Görevler:
1. Kıbrıs sorunuyla ilgili metne göre gelişmelerin sıcak bir yaza doğru gitmesinin sebebi nedir? Bir iki cümleyle açıklayın.
2. Kıbrıs sorunuyla ilgili metni kaldığı yerden devam ettirin.

• Friday 19 April 2024

Articles in Turkish

2010 yılının başlarında referandum

Görüşme sürecinin sonbaharın sonuna kadar uzamasıyla Kıbrıs sorunundaki gelişmeler sıcak bir yaza doğru gidiyor. BM’nin programı, yazın sonunda görüşmelerin tamamlanmasını, Birleşik Kıbrıs Cumhuriyeti’nin Anayasasının hazırlanmasını ve Kasım ayının sonuna kadar Temel Anlaşmanın sağlanmasını, ayrıca kamuoyunun bilgilendirilmesine ve referandumun Ocak, en geç 2010 Şubat’ta yapılmasına ilişkin iki aylık süre verilmesini öngörüyor. Olası bir çözümün uygulanma süresi, Annan Planındaki süreden çok daha kısa olacağı ve bu sürenin üç yılı geçmeyeceği tahmin edilmektedir.

Çıkarılan kayıtlar:
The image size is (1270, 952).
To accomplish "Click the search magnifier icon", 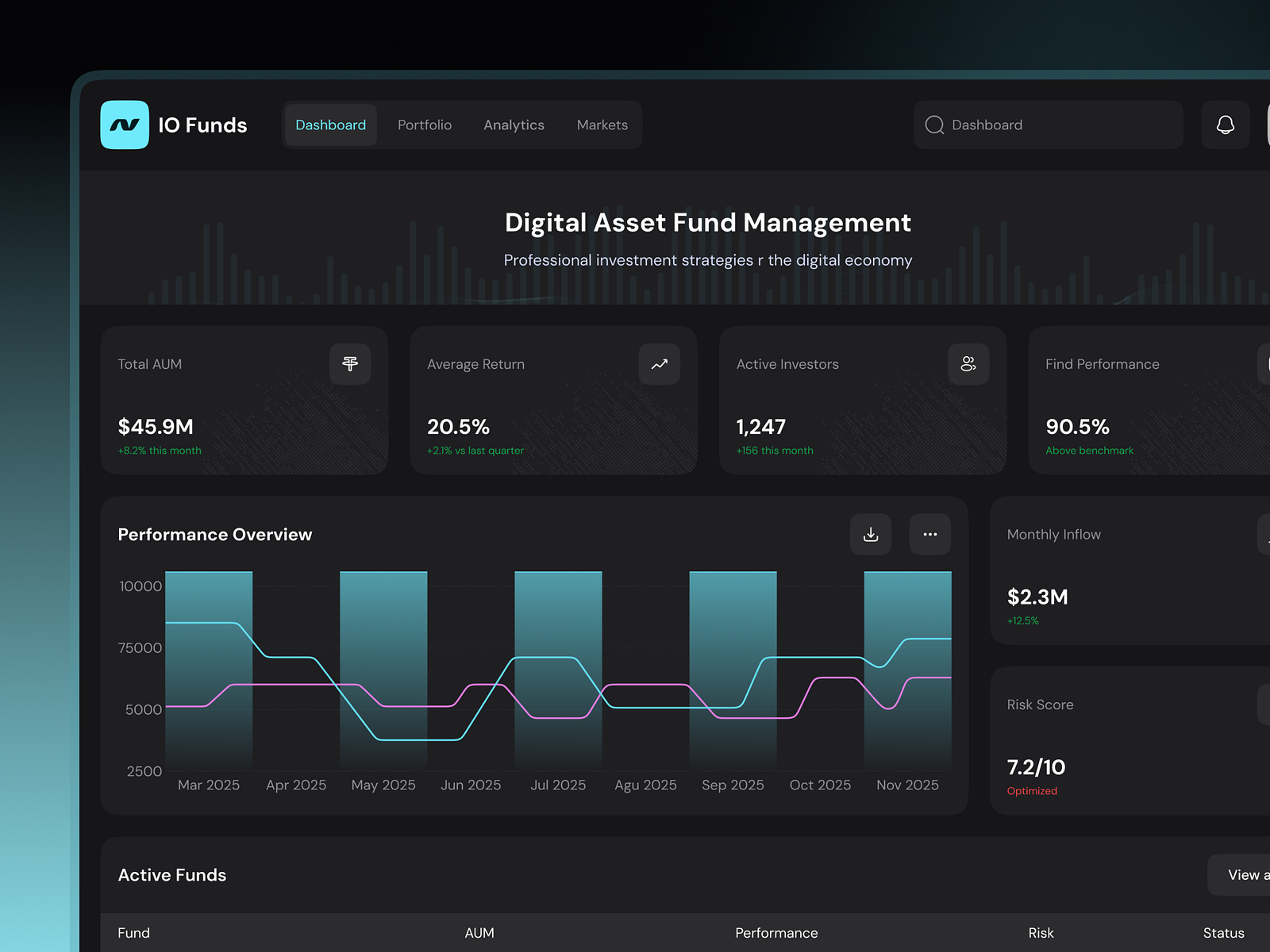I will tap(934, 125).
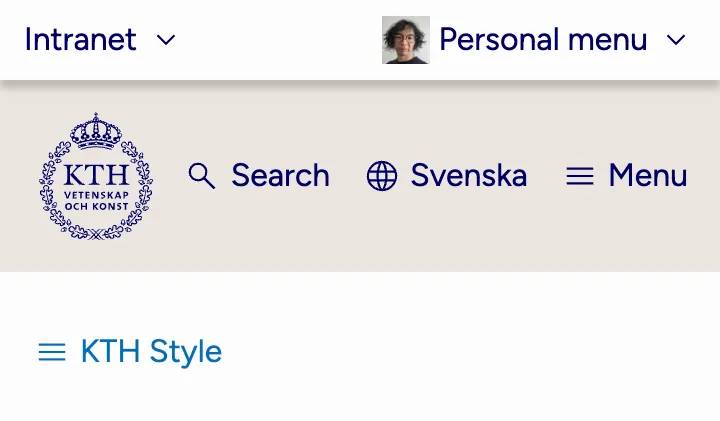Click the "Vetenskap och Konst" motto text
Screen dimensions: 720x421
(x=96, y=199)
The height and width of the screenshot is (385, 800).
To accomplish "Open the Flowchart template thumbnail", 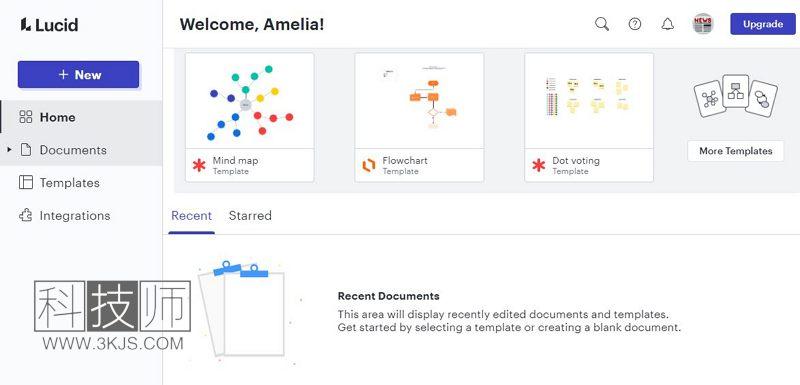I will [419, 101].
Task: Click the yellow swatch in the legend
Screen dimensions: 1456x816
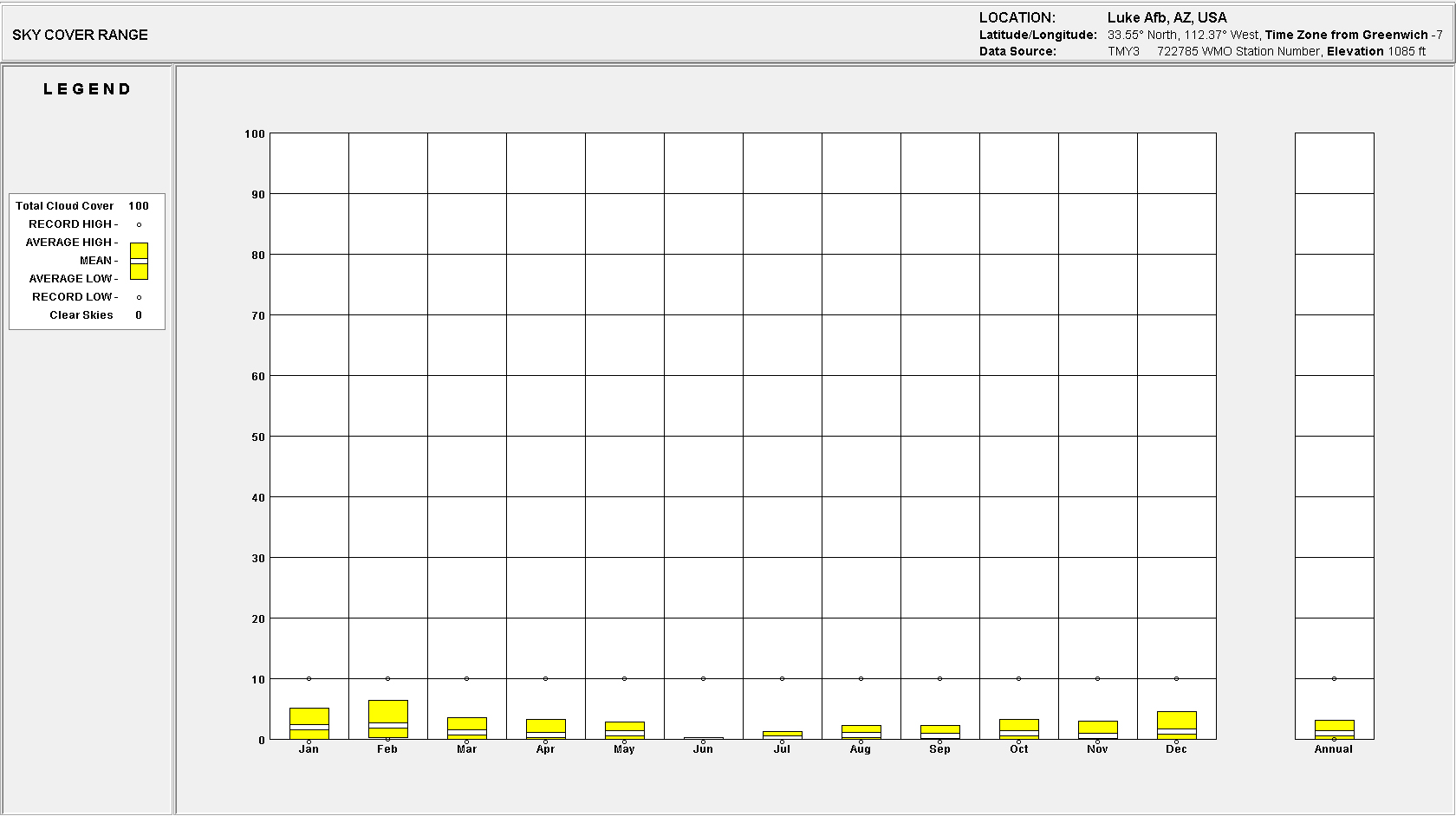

Yanıtlar:
1. Görüşme süreci sonbaharın sonuna kadar uzuyor. Metin, gelişmelerin bu yüzden sıcak bir yaza doğru gittiğini söylüyor.

2.
 

‘Politis’ gazetesinin edindiği bilgilere göre, BM zaman ile oynama konusunda istekli değildir. ‘Konular bellidir, çözümün mümkün olduğu düşünülüyor ve iki liderin kararlılıkları ortadadır. Mevcut konjonktürün eşsiz bir fırsat olduğu ve istenen şey, bölünmenin kesinleşmesi değil de, yeniden birleşmeyse bu konjonktürün kaybedilmemesi gerektiği düşünülmektedir.’

 

Tüm konuların ilk kez gerçekten müzakere edildiği kaydediliyor. Var olan zorluklara rağmen – bu zorluklar az olmasa bile – her iki görüşmeci de tüm dikkatlerini çözüme yoğunlaştırdılar. Geçmişin tam aksine… Geçmişte müzakerelerin temel amacı, beklenen çıkmaz ile ilgili sorumluluğu diğer tarafa yüklemekti.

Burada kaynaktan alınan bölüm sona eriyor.